The Egoist eBook

This eBook from the Gutenberg Project consists of approximately 707 pages of information about The Egoist.

The Egoist eBook

This eBook from the Gutenberg Project consists of approximately 707 pages of information about The Egoist.

Some one hailed them.  A sound of the galloping hoof drew her attention to the avenue.  She saw Willoughby dash across the park level, and dropping a word to Vernon, ride away.  Then she allowed herself to be seen.

Crossjay shouted.  Willoughby turned his head, but not his horse’s head.  The boy sprang up to Clara.  He had swum across the lake and back; he had raced Mr. Whitford—­and beaten him!  How he wished Miss Middleton had been able to be one of them!

Clara listened to him enviously.  Her thought was:  We women are nailed to our sex!

She said:  “And you have just been talking to Sir Willoughby.”

Crossjay drew himself up to give an imitation of the baronet’s hand-moving in adieu.

He would not have done that had he not smelled sympathy with the performance.

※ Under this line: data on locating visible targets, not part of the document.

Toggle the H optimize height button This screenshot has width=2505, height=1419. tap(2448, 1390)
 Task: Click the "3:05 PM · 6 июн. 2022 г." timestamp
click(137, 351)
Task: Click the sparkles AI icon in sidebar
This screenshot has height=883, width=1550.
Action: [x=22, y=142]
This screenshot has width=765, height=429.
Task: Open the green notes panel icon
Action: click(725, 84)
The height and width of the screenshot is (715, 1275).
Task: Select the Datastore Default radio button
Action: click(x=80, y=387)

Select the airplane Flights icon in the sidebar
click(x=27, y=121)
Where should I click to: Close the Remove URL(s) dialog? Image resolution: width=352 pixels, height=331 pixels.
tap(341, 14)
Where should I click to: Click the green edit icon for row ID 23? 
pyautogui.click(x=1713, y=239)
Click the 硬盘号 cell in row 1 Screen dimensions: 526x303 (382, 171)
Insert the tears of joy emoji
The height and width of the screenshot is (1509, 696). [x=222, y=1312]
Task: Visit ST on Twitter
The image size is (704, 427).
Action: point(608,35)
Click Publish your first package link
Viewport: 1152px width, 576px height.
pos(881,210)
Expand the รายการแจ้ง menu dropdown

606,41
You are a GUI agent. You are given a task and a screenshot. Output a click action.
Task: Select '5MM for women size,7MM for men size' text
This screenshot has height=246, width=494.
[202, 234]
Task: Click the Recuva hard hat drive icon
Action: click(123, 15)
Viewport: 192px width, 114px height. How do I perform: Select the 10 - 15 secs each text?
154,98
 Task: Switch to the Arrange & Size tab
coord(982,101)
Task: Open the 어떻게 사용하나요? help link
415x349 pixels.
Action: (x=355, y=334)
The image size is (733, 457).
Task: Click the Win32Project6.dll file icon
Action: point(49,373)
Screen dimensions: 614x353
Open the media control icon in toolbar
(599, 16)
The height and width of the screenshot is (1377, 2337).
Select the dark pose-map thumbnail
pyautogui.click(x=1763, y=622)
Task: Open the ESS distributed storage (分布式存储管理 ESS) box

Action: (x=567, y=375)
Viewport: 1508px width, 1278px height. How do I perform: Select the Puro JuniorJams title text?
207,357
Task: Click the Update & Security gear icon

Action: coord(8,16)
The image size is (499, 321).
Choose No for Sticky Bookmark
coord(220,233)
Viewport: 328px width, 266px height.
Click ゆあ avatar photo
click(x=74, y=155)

She declined to smile.  Crossjay repeated it, and laughed.  He made a broader exhibition of it to Vernon approaching:  “I say.  Mr. Whitford, who’s this?”

Vernon doubled to catch him.  Crossjay fled and resumed his magnificent air in the distance.

“Good-morning, Miss Middleton; you are out early,” said Vernon, rather pale and stringy from his cold swim, and rather hard-eyed with the sharp exercise following it.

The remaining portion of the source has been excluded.